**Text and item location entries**

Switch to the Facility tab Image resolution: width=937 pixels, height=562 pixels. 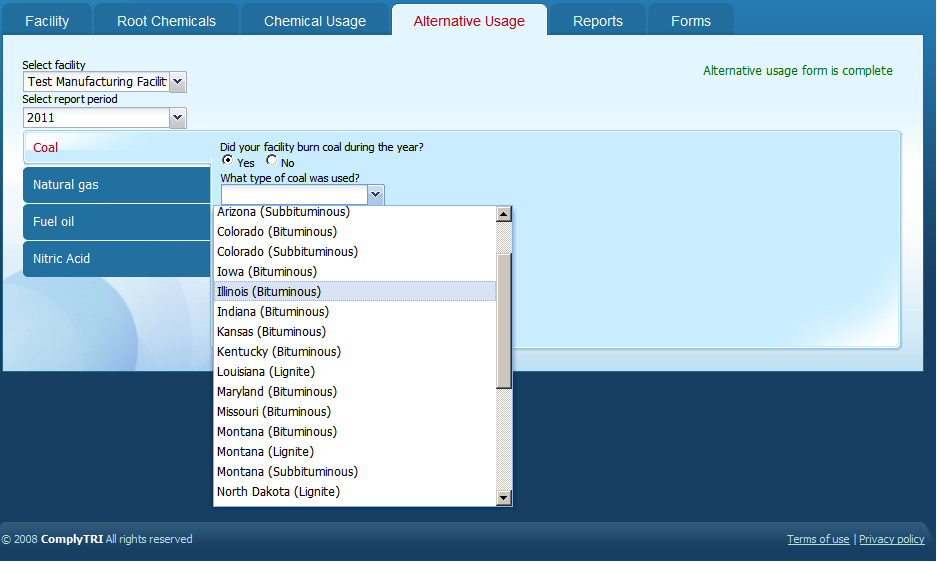point(47,21)
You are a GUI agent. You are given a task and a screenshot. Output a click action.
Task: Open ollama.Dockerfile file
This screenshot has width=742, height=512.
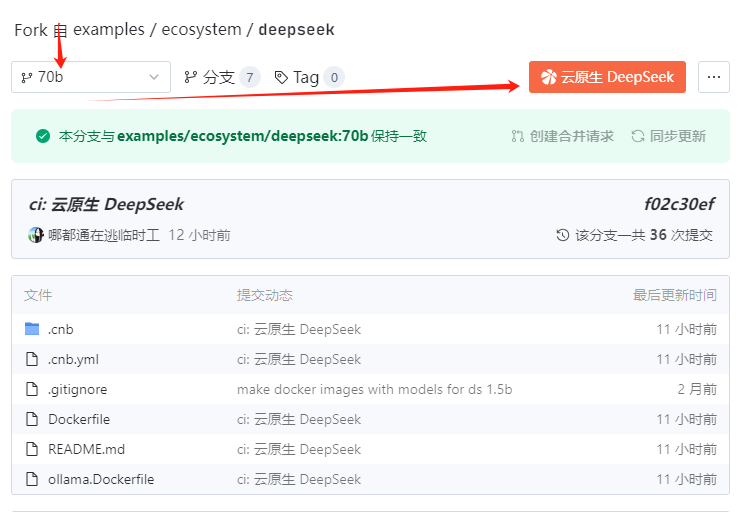pos(101,479)
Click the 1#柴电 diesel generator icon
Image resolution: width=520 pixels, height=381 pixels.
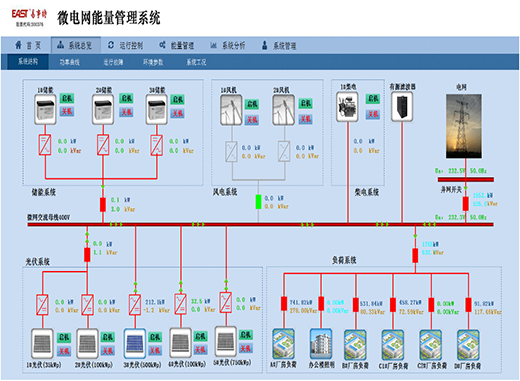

**Exercise directions**
Starting with the line that contains "You are a GUI" and going on through the end of the listing, switch "diesel generator" to "diesel engine" and reproduce those lines with everything else unchanged. Leave the pictures out of your answer.

**Correct output**
You are a GUI agent. You are given a task and a screenshot. Output a click action.
Task: Open ollama.Dockerfile file
This screenshot has width=742, height=512.
pos(101,479)
Click the 1#柴电 diesel engine icon
Image resolution: width=520 pixels, height=381 pixels.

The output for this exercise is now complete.